Courting Darkness (2 page)

Read Courting Darkness Online

Authors: Melynda Price

Tags: #Romance, #New Age, #Paranormal, #Fiction

“You’re wrong, Olivia. You need me,” Tate called after her. “Otherwise, I wouldn’t be here.”

At this taunting reply, she glanced over her shoulder, making sure he wasn’t following her. With each hurried step, her sandals clapped briskly against the gray tile floor. When the elevator doors slid closed, she caught a glimpse of Tate dragging his hand through his hair, growling what she could only imagine was a very unangel-like curse.

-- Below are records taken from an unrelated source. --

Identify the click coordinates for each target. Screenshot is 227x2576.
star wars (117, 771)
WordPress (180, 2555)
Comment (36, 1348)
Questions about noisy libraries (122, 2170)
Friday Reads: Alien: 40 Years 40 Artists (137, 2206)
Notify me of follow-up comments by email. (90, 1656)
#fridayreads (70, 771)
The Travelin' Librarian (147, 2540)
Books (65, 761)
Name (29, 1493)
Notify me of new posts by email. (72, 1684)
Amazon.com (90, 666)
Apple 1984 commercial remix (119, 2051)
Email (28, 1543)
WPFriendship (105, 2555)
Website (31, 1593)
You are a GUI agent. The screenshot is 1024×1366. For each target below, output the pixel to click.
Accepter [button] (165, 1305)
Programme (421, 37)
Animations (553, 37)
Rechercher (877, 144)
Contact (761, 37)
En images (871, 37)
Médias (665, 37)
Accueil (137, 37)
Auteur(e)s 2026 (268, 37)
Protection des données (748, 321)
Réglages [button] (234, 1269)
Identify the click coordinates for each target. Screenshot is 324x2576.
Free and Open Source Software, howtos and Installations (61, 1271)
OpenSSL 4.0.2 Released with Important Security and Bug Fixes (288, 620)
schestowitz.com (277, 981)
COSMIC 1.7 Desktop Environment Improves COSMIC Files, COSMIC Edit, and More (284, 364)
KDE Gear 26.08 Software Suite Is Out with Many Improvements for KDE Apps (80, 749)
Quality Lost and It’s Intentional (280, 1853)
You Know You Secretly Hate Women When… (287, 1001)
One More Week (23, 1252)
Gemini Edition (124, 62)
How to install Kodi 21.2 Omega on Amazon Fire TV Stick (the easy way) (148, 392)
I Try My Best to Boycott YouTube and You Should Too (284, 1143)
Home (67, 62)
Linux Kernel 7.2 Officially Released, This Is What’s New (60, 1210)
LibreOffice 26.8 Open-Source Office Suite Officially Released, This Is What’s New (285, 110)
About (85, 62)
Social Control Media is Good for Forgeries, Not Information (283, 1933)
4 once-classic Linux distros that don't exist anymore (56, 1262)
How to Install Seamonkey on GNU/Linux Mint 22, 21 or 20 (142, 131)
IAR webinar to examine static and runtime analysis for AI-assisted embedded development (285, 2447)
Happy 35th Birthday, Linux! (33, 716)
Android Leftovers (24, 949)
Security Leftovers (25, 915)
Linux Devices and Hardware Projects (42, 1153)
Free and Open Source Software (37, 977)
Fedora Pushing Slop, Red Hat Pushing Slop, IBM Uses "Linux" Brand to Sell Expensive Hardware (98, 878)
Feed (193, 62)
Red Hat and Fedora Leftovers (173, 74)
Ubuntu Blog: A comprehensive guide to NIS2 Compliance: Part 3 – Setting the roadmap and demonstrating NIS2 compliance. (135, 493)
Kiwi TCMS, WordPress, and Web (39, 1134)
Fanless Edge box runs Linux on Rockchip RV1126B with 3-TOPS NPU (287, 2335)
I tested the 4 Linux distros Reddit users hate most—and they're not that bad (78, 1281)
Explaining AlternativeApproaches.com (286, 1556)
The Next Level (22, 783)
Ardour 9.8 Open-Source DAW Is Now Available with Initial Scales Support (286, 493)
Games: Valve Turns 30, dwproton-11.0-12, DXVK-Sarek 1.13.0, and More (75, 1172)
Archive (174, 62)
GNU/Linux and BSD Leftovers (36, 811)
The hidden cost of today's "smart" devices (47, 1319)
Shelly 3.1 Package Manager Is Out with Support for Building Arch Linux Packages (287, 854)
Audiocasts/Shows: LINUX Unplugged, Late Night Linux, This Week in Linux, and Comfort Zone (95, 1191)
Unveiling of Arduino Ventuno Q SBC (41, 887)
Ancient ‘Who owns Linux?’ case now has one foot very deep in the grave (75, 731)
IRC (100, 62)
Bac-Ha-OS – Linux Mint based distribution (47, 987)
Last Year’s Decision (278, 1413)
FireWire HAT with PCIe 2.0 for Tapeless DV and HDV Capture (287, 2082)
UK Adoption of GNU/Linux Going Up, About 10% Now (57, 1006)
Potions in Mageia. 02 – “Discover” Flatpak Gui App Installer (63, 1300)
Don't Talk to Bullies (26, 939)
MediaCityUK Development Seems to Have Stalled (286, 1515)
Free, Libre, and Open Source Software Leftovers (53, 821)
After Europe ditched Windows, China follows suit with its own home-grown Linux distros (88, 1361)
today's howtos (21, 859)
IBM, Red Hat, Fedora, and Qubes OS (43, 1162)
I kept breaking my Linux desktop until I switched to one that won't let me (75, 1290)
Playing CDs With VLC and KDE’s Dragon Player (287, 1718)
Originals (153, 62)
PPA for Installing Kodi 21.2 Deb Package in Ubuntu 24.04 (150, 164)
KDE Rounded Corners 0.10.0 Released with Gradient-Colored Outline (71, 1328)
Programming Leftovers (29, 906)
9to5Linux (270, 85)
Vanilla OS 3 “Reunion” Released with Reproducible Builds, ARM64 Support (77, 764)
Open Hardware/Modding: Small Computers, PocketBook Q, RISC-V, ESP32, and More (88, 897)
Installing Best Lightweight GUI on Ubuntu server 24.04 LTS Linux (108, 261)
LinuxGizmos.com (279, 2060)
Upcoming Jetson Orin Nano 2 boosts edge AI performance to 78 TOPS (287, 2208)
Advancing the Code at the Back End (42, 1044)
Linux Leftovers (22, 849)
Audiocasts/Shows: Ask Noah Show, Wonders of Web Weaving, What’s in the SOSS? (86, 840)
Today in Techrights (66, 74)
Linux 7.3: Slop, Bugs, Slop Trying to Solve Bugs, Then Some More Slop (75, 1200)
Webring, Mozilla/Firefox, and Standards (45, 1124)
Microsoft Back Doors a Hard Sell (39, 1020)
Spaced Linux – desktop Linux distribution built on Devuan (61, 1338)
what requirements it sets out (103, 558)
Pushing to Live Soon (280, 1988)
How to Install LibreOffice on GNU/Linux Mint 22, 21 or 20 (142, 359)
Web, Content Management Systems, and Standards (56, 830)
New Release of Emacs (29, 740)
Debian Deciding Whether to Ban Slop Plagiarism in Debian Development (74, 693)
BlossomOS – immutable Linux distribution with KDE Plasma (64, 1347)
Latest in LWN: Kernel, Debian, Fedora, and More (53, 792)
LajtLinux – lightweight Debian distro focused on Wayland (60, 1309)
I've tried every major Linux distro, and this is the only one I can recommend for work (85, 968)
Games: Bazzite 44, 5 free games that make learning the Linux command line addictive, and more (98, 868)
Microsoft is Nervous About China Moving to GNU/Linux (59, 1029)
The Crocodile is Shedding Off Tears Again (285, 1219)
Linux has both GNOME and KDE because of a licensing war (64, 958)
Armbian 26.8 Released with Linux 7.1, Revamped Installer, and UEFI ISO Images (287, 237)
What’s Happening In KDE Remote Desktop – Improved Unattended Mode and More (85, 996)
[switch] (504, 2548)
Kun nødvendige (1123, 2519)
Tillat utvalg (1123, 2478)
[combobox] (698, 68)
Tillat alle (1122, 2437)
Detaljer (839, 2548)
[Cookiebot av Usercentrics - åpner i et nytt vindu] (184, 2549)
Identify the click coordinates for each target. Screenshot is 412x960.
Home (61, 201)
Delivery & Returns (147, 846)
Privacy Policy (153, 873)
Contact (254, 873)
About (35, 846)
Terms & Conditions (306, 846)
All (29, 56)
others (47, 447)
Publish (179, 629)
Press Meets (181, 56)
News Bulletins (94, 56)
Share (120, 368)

Olivia exhaled a sigh of relief to be away from the nut job and hastened her steps. The moment she was safely locked inside her car, she’d call up to Dr. Shriner’s office and report this Tate, whatever his last name was. Someone definitely needed to adjust that guy’s meds.

Rushing out the glass doors, her poorly anchored sandals slapped against the marble steps with rapid-fire
clap, clap, clap.
She was nearly to the sidewalk, her black Camaro in sight, when the stranger suddenly materialized out of thin air.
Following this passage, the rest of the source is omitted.